Taking Apache with matching rewrite rules, say:

1 set of matches triggers the 403 Forbidden case. The 403 page is hosted on the site, so basically those conditions would trigger another page load on the site, and would in essence confirm to probers that the basic domain or IP exists.

But what I've always wondered is if there is a way basically send a request that matches certain conditions, say, a known spam/intrusion attempt pattern, and basically send it to /dev/null or an apache equivalent.

Having never been able to find such a solution, I often just use a fake domain name and redirect the matching requests to that fake domain, which removes that load from my server, and since the domain does not exist (I always pick abstract names that do not actually exist), the request after the 301 gets the 404, but in my ideal case, the request would simply fail and return nothing, or some Apache equivalent.

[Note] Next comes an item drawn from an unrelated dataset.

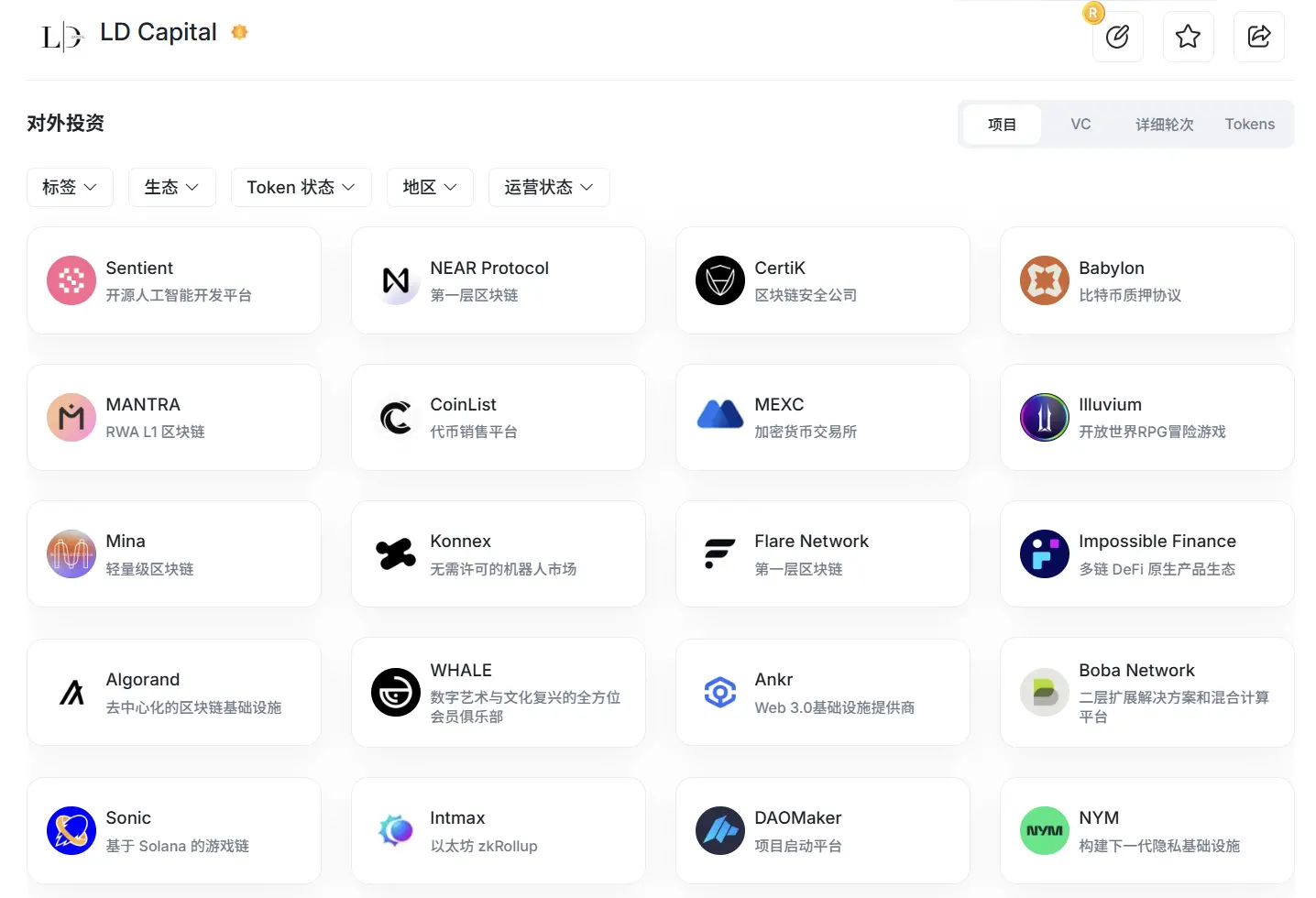Click the NYM green logo icon
Screen dimensions: 1316x898
click(x=1045, y=830)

This is actually something I need to figure out due to an ongoing issue with certain tools being used to detect some data about our site that isn't supposed to be detectable, but the reason here isn't as important, since that changes for each situation, my question is, I guess, several fold:

  1. if no such thing as a basic redirect to /dev/null exists, is there a way to dynamically assign an F forbidden 403 page that does not exist on the server, so the request doesn't bounce right back to the site 403 page, which can expose some things to people probing. This is the worst option, since the site is confirming that the IP address/domain and port exist.

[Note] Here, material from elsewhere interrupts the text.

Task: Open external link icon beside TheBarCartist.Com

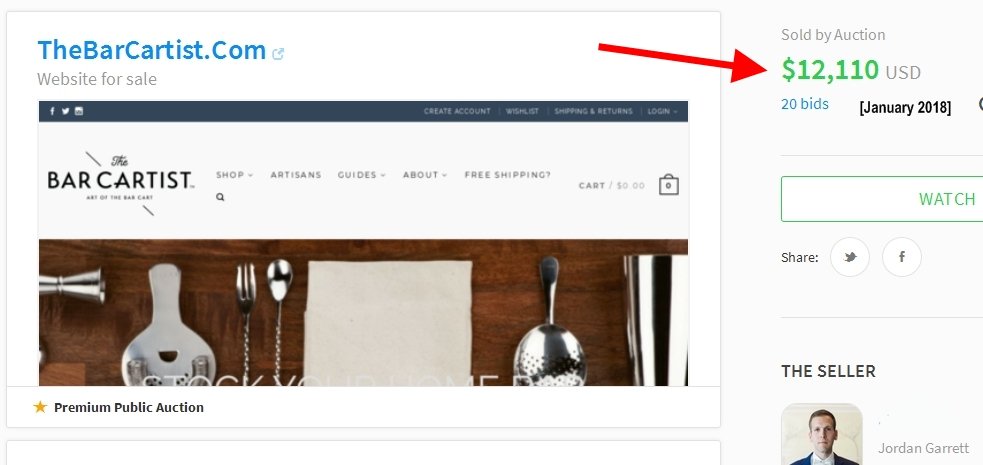Action: coord(278,54)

  2. Ideally, is there a way to actually send a request to nowhere? In a perfect world, it would return 404 for not found I guess which means that particular IP address probe would result in does not exist. Maybe this is the answer after all in a sense? But it would not be a 404 that then trips the loading of the site 404 page, it would be a 404 like a domain that does not exist generates on a request, or a probe of an IP address, port combination that does not exist.

  3. And of course, the best case, when a request matches patterns, it simply does nothing, it does not respond, it does nothing, the request is absorbed into a black hole so to speak. Exactly as if you requested something from something that actually does not at all exist. Not from a domain that does exist but a page that does not, but rather where the entire request does not match any domain or page or IP address.

It's surprisingly difficult to find any information on this specific scenario of Apache mod rewrite, at least I've never found the question addressed, so if anyone can provide an authoritative answer, I've structured the question title to probably result in searches ending up on this page.

Again, the ideal outcome is that the probe never realizes that it in fact got a live site on an IP port scan after the matching conditions were met in the rewrite rules, which means, not a 403, not a 301, not a 200 response, not an html type response that comes from a site.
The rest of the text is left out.